On 9 October 2015 at 18:24, Allin Cottrell <cottrell@wfu.edu> wrote:

[...]

For the record, then, let's point out that the two basic approaches to heteroskedasticity in gretl -- namely, switching to "robust" standard errors, or switching from OLS to GLS via the "hsk" command -- do not require taking logs of negative numbers. The following script illustrates.

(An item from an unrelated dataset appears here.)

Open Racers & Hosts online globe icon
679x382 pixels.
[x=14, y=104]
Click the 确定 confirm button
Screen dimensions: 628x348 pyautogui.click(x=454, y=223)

The series y and x contain both positive and negative values, and the data-generating process is heteroskedastic by construction.

<hansl>
nulldata 50
set seed 3711
series x = normal()
# generate heteroskedastic y
series y = -1 + 3*x + normal()*x
# verify we have negative values in both y and x
print y x --byobs
# run OLS
ols y 0 x
# try robust standard errors: no problem
ols y 0 x --robust
# try GLS: again, no problem
hsk y 0 x
</hansl>

In this case the "hsk" command produces a closer approximation to the true x-slope of 3.0 (2.997, versus 3.098 from OLS), although obviously one would have to replicate the example a large number of times to verify that (as theory says) the hsk estimates are more efficient, given heteroskedasticity.
 
[...]

Very interesting things happen when you keep increasing the simulation sample size by factors of 10.

At N=500, the OLS estimate is closer to the true value of X (3.01) than the GLS estimate (3.06). At N=5000, they were pretty much identical, yet further away from X than before (2.97). At N=50000, they both tended back to the true value at 2.99.

As Arthur Atkinson without his washboard would have said, "How queer!"